▶ _Stored data_
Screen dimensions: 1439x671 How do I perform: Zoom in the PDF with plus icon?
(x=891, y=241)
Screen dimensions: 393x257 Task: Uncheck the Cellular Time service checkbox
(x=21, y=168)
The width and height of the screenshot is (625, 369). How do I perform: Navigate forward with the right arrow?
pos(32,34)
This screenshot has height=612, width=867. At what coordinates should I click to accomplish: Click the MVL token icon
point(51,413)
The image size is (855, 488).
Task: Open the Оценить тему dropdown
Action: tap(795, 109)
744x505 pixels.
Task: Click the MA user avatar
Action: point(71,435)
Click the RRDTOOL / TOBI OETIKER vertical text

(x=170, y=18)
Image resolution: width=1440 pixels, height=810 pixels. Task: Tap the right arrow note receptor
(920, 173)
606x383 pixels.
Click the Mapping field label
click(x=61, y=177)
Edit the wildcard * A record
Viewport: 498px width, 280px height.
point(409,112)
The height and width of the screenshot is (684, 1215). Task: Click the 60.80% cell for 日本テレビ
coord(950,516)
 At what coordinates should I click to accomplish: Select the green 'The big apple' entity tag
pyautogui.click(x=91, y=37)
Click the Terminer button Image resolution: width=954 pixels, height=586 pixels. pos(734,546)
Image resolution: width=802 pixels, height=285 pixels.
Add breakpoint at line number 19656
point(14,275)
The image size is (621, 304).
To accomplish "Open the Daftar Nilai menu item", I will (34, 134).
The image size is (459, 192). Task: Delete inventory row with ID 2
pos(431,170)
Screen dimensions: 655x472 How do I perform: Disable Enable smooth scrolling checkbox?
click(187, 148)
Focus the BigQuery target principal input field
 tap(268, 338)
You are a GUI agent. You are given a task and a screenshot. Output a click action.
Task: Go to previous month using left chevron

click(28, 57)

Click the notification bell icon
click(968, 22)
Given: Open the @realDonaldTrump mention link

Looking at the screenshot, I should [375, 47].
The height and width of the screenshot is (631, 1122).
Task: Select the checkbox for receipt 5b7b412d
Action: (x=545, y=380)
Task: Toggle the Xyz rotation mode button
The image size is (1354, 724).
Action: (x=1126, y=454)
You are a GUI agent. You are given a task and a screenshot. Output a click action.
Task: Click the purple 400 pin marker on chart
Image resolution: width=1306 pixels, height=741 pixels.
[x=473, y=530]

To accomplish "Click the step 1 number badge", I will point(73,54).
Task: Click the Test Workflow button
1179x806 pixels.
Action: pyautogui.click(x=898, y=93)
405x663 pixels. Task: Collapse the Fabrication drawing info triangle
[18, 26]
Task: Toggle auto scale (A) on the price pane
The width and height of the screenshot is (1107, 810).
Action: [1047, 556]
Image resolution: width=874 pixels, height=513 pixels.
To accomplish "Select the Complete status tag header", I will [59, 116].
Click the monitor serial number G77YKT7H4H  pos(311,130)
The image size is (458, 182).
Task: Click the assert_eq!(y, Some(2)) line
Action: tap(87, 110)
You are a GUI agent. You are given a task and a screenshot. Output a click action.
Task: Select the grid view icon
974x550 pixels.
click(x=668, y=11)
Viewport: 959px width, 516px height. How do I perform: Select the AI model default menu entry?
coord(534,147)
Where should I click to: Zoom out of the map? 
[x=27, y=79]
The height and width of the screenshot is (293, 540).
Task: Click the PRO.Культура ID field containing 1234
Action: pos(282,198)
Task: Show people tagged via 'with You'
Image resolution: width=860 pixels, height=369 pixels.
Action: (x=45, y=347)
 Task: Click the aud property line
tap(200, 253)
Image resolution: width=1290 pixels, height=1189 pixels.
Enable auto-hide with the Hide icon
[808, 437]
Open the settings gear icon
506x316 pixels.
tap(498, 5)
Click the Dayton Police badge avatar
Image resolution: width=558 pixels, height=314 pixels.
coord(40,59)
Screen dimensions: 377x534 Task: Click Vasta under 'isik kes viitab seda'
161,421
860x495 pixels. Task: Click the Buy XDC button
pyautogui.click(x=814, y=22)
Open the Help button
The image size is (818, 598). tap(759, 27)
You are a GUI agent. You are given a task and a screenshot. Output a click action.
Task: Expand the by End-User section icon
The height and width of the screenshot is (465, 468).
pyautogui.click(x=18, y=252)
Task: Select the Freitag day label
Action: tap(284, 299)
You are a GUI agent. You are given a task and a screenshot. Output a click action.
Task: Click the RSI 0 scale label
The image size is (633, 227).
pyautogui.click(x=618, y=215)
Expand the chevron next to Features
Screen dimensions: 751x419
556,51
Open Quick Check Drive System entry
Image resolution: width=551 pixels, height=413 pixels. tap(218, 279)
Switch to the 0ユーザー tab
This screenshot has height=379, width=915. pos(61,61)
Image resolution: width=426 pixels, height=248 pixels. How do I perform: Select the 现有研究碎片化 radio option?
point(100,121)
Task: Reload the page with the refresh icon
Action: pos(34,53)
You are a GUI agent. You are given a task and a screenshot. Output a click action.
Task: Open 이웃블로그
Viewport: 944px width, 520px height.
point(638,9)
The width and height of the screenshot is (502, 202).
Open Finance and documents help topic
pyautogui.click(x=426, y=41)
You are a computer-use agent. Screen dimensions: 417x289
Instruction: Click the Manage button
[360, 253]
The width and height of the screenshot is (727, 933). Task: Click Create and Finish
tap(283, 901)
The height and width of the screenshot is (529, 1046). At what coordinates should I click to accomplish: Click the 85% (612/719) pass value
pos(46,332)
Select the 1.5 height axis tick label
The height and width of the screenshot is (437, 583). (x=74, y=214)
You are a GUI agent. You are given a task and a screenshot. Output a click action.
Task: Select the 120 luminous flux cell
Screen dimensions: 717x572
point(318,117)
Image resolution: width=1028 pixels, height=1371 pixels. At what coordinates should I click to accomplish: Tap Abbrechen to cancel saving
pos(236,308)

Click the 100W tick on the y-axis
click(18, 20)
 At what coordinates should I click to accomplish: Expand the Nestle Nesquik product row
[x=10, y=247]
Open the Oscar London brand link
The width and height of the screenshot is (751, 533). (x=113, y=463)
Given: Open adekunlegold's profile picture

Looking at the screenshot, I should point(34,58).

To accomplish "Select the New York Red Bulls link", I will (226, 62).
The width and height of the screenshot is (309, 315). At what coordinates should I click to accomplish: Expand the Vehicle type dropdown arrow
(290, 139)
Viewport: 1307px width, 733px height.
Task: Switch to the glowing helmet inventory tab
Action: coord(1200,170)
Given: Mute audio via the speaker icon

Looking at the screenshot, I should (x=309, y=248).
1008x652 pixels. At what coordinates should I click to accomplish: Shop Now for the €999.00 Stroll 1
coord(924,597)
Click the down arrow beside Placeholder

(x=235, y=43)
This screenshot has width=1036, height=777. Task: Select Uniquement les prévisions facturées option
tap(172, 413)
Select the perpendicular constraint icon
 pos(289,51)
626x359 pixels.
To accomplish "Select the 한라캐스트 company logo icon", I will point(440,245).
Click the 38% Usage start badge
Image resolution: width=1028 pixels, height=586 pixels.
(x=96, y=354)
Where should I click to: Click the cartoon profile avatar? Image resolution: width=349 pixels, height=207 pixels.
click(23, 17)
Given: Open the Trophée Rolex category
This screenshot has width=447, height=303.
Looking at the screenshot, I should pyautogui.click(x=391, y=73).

▶ _What to work on_
Copy out each entry above with no deviation.

▶ _Result of this task_
Screen dimensions: 1439x671 How do I perform: Zoom in the PDF with plus icon?
(x=891, y=241)
Screen dimensions: 393x257 Task: Uncheck the Cellular Time service checkbox
(x=21, y=168)
The width and height of the screenshot is (625, 369). How do I perform: Navigate forward with the right arrow?
pos(32,34)
This screenshot has height=612, width=867. At what coordinates should I click to accomplish: Click the MVL token icon
point(51,413)
The image size is (855, 488).
Task: Open the Оценить тему dropdown
Action: tap(795, 109)
744x505 pixels.
Task: Click the MA user avatar
Action: point(71,435)
Click the RRDTOOL / TOBI OETIKER vertical text

(x=170, y=18)
Image resolution: width=1440 pixels, height=810 pixels. Task: Tap the right arrow note receptor
(920, 173)
606x383 pixels.
Click the Mapping field label
click(x=61, y=177)
Edit the wildcard * A record
Viewport: 498px width, 280px height.
point(409,112)
The height and width of the screenshot is (684, 1215). Task: Click the 60.80% cell for 日本テレビ
coord(950,516)
 At what coordinates should I click to accomplish: Select the green 'The big apple' entity tag
pyautogui.click(x=91, y=37)
Click the Terminer button Image resolution: width=954 pixels, height=586 pixels. pos(734,546)
Image resolution: width=802 pixels, height=285 pixels.
Add breakpoint at line number 19656
point(14,275)
The image size is (621, 304).
To accomplish "Open the Daftar Nilai menu item", I will (34, 134).
The image size is (459, 192). Task: Delete inventory row with ID 2
pos(431,170)
Screen dimensions: 655x472 How do I perform: Disable Enable smooth scrolling checkbox?
click(187, 148)
Focus the BigQuery target principal input field
 tap(268, 338)
You are a GUI agent. You are given a task and a screenshot. Output a click action.
Task: Go to previous month using left chevron

click(28, 57)

Click the notification bell icon
click(968, 22)
Given: Open the @realDonaldTrump mention link

Looking at the screenshot, I should [375, 47].
The height and width of the screenshot is (631, 1122).
Task: Select the checkbox for receipt 5b7b412d
Action: (x=545, y=380)
Task: Toggle the Xyz rotation mode button
The image size is (1354, 724).
Action: (x=1126, y=454)
You are a GUI agent. You are given a task and a screenshot. Output a click action.
Task: Click the purple 400 pin marker on chart
Image resolution: width=1306 pixels, height=741 pixels.
[x=473, y=530]

To accomplish "Click the step 1 number badge", I will point(73,54).
Task: Click the Test Workflow button
1179x806 pixels.
Action: pyautogui.click(x=898, y=93)
405x663 pixels. Task: Collapse the Fabrication drawing info triangle
[18, 26]
Task: Toggle auto scale (A) on the price pane
The width and height of the screenshot is (1107, 810).
Action: [1047, 556]
Image resolution: width=874 pixels, height=513 pixels.
To accomplish "Select the Complete status tag header", I will [59, 116].
Click the monitor serial number G77YKT7H4H  pos(311,130)
The image size is (458, 182).
Task: Click the assert_eq!(y, Some(2)) line
Action: tap(87, 110)
You are a GUI agent. You are given a task and a screenshot. Output a click action.
Task: Select the grid view icon
974x550 pixels.
click(x=668, y=11)
Viewport: 959px width, 516px height. How do I perform: Select the AI model default menu entry?
coord(534,147)
Where should I click to: Zoom out of the map? 
[x=27, y=79]
The height and width of the screenshot is (293, 540).
Task: Click the PRO.Культура ID field containing 1234
Action: pos(282,198)
Task: Show people tagged via 'with You'
Image resolution: width=860 pixels, height=369 pixels.
Action: (x=45, y=347)
 Task: Click the aud property line
tap(200, 253)
Image resolution: width=1290 pixels, height=1189 pixels.
Enable auto-hide with the Hide icon
[808, 437]
Open the settings gear icon
506x316 pixels.
tap(498, 5)
Click the Dayton Police badge avatar
Image resolution: width=558 pixels, height=314 pixels.
coord(40,59)
Screen dimensions: 377x534 Task: Click Vasta under 'isik kes viitab seda'
161,421
860x495 pixels. Task: Click the Buy XDC button
pyautogui.click(x=814, y=22)
Open the Help button
The image size is (818, 598). tap(759, 27)
You are a GUI agent. You are given a task and a screenshot. Output a click action.
Task: Expand the by End-User section icon
The height and width of the screenshot is (465, 468).
pyautogui.click(x=18, y=252)
Task: Select the Freitag day label
Action: tap(284, 299)
You are a GUI agent. You are given a task and a screenshot. Output a click action.
Task: Click the RSI 0 scale label
The image size is (633, 227).
pyautogui.click(x=618, y=215)
Expand the chevron next to Features
Screen dimensions: 751x419
556,51
Open Quick Check Drive System entry
Image resolution: width=551 pixels, height=413 pixels. tap(218, 279)
Switch to the 0ユーザー tab
This screenshot has height=379, width=915. pos(61,61)
Image resolution: width=426 pixels, height=248 pixels. How do I perform: Select the 现有研究碎片化 radio option?
point(100,121)
Task: Reload the page with the refresh icon
Action: pos(34,53)
You are a GUI agent. You are given a task and a screenshot. Output a click action.
Task: Open 이웃블로그
Viewport: 944px width, 520px height.
point(638,9)
The width and height of the screenshot is (502, 202).
Open Finance and documents help topic
pyautogui.click(x=426, y=41)
You are a computer-use agent. Screen dimensions: 417x289
Instruction: Click the Manage button
[360, 253]
The width and height of the screenshot is (727, 933). Task: Click Create and Finish
tap(283, 901)
The height and width of the screenshot is (529, 1046). At what coordinates should I click to accomplish: Click the 85% (612/719) pass value
pos(46,332)
Select the 1.5 height axis tick label
The height and width of the screenshot is (437, 583). (x=74, y=214)
You are a GUI agent. You are given a task and a screenshot. Output a click action.
Task: Select the 120 luminous flux cell
Screen dimensions: 717x572
point(318,117)
Image resolution: width=1028 pixels, height=1371 pixels. At what coordinates should I click to accomplish: Tap Abbrechen to cancel saving
pos(236,308)

Click the 100W tick on the y-axis
click(18, 20)
 At what coordinates should I click to accomplish: Expand the Nestle Nesquik product row
[x=10, y=247]
Open the Oscar London brand link
The width and height of the screenshot is (751, 533). (x=113, y=463)
Given: Open adekunlegold's profile picture

Looking at the screenshot, I should point(34,58).

To accomplish "Select the New York Red Bulls link", I will (226, 62).
The width and height of the screenshot is (309, 315). At what coordinates should I click to accomplish: Expand the Vehicle type dropdown arrow
(290, 139)
Viewport: 1307px width, 733px height.
Task: Switch to the glowing helmet inventory tab
Action: coord(1200,170)
Given: Mute audio via the speaker icon

Looking at the screenshot, I should (x=309, y=248).
1008x652 pixels. At what coordinates should I click to accomplish: Shop Now for the €999.00 Stroll 1
coord(924,597)
Click the down arrow beside Placeholder

(x=235, y=43)
This screenshot has width=1036, height=777. Task: Select Uniquement les prévisions facturées option
tap(172, 413)
Select the perpendicular constraint icon
 pos(289,51)
626x359 pixels.
To accomplish "Select the 한라캐스트 company logo icon", I will point(440,245).
Click the 38% Usage start badge
Image resolution: width=1028 pixels, height=586 pixels.
(x=96, y=354)
Where should I click to: Click the cartoon profile avatar? Image resolution: width=349 pixels, height=207 pixels.
click(23, 17)
Given: Open the Trophée Rolex category
This screenshot has width=447, height=303.
Looking at the screenshot, I should pyautogui.click(x=391, y=73).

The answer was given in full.